[Pixel coordinate grounding data]
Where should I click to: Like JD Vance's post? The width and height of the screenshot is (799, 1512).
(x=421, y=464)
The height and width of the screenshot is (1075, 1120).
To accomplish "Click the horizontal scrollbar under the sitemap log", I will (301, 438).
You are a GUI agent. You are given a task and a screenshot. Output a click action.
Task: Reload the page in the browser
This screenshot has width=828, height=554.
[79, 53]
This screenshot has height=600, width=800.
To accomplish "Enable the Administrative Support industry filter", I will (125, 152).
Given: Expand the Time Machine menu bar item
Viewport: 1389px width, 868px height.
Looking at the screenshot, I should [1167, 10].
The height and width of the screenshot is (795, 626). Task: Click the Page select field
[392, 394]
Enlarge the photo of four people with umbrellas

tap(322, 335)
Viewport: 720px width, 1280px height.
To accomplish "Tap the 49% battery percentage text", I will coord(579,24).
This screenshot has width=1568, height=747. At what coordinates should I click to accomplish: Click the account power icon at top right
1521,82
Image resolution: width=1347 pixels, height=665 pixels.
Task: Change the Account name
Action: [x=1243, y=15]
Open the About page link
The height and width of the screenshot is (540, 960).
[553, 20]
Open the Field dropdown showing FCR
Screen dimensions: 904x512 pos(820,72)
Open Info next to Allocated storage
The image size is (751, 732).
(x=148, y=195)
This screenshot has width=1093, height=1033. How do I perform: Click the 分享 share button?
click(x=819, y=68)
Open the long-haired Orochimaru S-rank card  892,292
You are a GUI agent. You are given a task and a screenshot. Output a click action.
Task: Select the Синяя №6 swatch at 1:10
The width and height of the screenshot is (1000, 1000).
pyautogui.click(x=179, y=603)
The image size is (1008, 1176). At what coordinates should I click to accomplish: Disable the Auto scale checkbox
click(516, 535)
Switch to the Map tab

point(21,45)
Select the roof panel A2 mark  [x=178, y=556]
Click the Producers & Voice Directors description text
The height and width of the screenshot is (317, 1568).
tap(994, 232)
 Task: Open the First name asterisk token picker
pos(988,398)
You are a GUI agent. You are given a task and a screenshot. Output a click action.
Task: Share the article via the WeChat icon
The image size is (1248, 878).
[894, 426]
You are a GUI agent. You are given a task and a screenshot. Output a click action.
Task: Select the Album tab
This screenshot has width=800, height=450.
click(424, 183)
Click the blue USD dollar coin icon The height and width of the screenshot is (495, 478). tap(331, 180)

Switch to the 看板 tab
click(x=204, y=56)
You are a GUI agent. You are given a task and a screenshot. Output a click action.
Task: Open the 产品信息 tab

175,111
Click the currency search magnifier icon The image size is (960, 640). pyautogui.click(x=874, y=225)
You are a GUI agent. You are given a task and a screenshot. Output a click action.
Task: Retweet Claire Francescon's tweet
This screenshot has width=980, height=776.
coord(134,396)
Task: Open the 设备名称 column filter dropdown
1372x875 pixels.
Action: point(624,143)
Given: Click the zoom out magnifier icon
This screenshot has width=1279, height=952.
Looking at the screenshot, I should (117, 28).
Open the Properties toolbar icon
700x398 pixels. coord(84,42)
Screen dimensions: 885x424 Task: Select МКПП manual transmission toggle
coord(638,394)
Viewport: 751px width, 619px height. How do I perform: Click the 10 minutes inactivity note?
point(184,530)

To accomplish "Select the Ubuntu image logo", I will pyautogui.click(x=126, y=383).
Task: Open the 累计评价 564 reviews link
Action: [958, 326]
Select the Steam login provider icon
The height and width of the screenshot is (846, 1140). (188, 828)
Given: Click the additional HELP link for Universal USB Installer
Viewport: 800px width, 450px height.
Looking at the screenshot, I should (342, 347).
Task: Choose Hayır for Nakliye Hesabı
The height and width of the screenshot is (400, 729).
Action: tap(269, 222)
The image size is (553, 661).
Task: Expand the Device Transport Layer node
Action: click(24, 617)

Work to be completed:
Repeat exactly the lines from the one containing "Screen dimensions: 885x424" to the end of the records.

Exercise result:
Screen dimensions: 885x424 Task: Select МКПП manual transmission toggle
coord(638,394)
Viewport: 751px width, 619px height. How do I perform: Click the 10 minutes inactivity note?
point(184,530)

To accomplish "Select the Ubuntu image logo", I will pyautogui.click(x=126, y=383).
Task: Open the 累计评价 564 reviews link
Action: [958, 326]
Select the Steam login provider icon
The height and width of the screenshot is (846, 1140). (188, 828)
Given: Click the additional HELP link for Universal USB Installer
Viewport: 800px width, 450px height.
Looking at the screenshot, I should (342, 347).
Task: Choose Hayır for Nakliye Hesabı
The height and width of the screenshot is (400, 729).
Action: tap(269, 222)
The image size is (553, 661).
Task: Expand the Device Transport Layer node
Action: click(24, 617)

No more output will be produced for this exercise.